*** Data for processing Section Begins ***

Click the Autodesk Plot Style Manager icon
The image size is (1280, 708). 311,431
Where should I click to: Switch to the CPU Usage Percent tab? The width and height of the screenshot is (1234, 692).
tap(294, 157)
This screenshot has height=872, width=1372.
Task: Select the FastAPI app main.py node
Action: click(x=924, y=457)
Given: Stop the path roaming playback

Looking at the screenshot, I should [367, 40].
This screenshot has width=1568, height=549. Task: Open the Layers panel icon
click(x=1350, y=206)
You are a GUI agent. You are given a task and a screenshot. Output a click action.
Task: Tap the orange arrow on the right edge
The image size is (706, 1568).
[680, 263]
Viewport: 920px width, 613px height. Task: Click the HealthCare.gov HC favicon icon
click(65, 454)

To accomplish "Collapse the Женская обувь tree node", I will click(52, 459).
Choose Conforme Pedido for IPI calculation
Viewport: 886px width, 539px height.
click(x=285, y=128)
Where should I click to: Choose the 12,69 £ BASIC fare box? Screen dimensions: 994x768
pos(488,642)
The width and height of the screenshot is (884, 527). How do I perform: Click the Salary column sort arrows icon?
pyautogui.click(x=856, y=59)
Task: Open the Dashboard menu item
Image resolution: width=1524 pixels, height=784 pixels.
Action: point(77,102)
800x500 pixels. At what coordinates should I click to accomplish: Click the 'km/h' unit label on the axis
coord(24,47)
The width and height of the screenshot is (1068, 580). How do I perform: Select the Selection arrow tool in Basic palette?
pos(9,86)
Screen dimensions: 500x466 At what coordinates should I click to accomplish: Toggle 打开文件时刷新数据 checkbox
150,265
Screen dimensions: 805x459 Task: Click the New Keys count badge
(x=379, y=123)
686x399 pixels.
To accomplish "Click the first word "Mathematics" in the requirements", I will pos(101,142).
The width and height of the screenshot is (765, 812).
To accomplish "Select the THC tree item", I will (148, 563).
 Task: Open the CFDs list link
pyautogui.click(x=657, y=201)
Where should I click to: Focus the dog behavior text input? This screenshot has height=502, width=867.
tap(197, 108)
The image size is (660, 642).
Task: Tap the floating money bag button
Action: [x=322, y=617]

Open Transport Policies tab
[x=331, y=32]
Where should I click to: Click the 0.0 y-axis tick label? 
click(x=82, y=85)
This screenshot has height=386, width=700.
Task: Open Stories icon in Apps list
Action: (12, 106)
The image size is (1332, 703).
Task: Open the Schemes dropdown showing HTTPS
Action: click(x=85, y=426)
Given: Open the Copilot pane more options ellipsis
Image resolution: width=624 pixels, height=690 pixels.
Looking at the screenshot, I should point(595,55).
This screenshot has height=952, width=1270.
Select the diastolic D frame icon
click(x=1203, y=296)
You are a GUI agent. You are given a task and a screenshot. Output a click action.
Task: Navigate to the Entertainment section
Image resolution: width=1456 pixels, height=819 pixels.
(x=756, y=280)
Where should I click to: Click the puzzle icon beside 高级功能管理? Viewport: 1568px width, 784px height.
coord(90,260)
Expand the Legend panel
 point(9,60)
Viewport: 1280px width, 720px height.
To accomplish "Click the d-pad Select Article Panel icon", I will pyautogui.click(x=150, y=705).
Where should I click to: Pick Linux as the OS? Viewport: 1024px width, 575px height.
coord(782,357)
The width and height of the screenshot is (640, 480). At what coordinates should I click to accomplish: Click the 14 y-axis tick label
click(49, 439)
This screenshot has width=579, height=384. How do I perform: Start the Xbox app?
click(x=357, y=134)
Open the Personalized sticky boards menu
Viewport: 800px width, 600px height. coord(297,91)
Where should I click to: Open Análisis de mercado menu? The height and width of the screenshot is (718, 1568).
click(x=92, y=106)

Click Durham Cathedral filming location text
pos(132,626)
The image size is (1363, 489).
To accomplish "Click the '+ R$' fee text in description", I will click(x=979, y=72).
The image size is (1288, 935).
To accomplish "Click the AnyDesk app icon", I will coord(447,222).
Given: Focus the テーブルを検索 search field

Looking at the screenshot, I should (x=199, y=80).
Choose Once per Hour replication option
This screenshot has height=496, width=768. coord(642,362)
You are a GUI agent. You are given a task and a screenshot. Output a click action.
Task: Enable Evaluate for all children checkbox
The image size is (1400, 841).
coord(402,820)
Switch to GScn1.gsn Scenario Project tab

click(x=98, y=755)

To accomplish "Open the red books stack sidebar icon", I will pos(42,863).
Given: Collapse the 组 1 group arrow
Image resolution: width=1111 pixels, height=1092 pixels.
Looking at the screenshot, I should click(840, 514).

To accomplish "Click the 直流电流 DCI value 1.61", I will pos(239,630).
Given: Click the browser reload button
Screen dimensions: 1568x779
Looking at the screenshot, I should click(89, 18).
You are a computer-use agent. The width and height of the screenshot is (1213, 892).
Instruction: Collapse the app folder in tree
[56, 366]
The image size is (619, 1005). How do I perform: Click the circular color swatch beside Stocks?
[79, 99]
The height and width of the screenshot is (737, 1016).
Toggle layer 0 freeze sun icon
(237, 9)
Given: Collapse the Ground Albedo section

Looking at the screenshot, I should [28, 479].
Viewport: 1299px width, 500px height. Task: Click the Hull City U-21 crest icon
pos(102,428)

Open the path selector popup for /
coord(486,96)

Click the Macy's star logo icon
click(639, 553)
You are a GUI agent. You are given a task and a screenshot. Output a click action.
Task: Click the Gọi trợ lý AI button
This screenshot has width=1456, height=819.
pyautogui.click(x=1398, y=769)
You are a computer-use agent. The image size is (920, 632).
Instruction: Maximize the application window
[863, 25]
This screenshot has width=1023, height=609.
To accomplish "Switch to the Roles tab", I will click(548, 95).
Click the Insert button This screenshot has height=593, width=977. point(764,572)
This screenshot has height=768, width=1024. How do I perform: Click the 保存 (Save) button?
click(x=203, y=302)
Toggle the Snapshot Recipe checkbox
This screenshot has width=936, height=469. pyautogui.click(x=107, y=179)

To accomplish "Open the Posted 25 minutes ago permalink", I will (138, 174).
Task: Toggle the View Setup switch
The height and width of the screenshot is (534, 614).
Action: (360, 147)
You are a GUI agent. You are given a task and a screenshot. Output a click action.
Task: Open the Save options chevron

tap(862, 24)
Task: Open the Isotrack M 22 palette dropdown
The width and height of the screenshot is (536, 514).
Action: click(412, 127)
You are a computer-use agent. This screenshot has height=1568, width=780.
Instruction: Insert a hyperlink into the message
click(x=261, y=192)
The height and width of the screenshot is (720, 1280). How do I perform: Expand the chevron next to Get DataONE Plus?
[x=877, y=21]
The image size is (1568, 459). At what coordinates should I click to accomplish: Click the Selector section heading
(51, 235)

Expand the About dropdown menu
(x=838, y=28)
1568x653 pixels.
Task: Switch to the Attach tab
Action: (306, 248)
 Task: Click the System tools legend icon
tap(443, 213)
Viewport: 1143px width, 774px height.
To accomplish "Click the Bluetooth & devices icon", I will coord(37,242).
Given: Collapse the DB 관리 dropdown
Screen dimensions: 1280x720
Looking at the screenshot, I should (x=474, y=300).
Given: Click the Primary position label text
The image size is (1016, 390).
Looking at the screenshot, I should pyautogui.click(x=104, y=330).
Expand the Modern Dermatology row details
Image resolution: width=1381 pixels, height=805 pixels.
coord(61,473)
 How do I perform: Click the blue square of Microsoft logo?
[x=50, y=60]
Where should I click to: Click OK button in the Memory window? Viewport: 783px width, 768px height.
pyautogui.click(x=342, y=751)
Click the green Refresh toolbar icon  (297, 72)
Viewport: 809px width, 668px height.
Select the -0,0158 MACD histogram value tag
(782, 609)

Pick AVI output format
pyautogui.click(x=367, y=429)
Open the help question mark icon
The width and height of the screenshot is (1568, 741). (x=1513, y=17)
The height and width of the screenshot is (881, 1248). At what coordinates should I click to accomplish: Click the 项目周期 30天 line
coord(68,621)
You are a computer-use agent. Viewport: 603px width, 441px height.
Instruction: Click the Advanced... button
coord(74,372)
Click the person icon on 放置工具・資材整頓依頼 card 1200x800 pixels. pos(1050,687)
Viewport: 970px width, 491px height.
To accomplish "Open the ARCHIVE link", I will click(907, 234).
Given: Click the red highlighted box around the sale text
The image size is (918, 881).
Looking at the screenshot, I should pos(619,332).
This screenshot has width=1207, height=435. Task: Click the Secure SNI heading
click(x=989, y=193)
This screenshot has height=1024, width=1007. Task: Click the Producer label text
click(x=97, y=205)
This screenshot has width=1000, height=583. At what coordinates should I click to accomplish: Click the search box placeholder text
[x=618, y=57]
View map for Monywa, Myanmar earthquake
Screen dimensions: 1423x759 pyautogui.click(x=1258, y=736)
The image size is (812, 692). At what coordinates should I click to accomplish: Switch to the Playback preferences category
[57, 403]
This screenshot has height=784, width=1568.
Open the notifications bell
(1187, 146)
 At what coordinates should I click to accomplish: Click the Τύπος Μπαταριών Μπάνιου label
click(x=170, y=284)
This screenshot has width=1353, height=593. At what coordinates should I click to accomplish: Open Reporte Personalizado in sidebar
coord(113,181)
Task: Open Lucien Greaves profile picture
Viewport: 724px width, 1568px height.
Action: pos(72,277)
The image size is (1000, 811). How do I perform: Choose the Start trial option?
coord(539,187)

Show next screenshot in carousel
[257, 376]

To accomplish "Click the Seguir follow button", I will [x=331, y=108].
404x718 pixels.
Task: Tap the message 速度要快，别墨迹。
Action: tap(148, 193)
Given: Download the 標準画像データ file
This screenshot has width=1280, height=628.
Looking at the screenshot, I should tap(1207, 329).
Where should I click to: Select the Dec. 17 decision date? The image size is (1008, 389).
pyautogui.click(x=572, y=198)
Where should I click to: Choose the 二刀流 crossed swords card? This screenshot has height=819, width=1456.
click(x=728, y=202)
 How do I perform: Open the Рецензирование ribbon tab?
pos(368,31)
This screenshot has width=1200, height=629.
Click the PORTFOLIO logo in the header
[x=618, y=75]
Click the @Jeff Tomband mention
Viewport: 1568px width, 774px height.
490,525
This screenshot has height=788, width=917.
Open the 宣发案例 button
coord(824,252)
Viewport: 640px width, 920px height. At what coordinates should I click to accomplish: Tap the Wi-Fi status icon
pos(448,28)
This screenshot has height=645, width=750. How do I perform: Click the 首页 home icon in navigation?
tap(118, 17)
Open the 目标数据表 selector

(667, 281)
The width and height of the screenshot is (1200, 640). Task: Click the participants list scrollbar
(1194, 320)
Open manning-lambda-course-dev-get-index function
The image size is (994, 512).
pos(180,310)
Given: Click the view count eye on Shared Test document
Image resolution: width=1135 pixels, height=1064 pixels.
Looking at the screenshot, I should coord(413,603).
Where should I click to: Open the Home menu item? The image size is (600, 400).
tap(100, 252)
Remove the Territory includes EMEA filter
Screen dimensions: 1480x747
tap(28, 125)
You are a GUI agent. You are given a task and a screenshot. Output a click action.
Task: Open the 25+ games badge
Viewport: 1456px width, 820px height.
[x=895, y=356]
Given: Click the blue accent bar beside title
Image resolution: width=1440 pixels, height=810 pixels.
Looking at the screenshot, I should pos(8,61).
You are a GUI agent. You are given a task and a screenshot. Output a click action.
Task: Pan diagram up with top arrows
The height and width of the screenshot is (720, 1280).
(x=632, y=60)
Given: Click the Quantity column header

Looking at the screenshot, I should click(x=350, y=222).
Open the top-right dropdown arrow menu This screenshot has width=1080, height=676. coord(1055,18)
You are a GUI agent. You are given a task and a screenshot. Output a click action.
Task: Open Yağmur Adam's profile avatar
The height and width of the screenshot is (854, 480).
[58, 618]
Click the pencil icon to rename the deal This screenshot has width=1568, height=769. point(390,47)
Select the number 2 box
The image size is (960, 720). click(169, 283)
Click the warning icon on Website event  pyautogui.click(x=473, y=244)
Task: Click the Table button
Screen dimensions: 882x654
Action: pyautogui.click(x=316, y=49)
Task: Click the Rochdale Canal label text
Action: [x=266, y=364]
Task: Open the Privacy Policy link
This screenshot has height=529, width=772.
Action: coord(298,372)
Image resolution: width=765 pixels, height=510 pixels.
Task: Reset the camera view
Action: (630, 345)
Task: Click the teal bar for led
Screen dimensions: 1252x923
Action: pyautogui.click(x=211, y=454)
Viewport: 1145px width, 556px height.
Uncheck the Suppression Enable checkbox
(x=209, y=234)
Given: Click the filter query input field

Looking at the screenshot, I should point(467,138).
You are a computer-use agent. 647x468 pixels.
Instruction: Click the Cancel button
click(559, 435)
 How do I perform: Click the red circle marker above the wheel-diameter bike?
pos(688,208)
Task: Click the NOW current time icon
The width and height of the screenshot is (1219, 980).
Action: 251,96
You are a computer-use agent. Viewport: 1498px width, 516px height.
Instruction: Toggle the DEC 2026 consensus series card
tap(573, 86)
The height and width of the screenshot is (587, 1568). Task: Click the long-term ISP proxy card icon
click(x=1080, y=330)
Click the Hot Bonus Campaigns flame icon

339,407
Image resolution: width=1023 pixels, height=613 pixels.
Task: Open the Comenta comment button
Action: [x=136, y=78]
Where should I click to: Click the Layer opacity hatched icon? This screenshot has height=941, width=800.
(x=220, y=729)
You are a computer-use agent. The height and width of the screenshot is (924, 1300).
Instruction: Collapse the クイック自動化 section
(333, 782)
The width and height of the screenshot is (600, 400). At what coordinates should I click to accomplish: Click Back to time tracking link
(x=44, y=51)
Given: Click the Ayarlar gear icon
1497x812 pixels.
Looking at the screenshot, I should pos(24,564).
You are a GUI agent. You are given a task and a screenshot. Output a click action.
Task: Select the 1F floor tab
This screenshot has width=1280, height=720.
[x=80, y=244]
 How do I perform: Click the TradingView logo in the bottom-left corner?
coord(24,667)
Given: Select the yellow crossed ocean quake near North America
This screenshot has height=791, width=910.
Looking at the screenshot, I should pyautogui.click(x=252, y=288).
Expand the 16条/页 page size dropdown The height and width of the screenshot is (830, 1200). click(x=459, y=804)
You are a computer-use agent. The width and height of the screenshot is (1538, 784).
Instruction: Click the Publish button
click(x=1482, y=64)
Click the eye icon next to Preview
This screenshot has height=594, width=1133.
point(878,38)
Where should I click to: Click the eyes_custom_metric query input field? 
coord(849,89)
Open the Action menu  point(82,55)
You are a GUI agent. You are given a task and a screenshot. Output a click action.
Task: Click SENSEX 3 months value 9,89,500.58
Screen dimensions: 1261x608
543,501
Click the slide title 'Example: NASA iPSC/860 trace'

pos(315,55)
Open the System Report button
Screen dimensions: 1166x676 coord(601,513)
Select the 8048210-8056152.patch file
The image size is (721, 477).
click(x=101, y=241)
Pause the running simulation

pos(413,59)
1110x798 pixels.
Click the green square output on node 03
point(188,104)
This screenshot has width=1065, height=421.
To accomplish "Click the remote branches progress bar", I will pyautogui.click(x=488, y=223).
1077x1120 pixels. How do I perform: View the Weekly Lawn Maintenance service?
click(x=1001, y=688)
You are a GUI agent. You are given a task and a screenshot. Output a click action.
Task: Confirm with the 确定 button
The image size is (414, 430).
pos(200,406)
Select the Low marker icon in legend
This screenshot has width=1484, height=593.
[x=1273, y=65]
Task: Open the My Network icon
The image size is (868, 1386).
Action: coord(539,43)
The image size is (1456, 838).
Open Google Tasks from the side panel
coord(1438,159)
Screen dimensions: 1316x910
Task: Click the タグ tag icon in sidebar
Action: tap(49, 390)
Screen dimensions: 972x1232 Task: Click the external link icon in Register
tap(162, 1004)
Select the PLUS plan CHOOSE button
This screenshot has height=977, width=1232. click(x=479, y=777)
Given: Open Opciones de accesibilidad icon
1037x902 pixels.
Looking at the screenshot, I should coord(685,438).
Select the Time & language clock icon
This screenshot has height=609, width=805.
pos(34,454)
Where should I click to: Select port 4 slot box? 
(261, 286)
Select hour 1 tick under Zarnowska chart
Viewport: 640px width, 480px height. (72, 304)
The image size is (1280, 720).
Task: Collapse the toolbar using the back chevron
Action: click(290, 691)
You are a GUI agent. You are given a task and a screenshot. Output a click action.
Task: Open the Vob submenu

*** Data for processing Section Ends ***

What is being asked:
Extract from the material all lines containing the string "profile".

Exercise result:
Task: Open Lucien Greaves profile picture
Task: Open Yağmur Adam's profile avatar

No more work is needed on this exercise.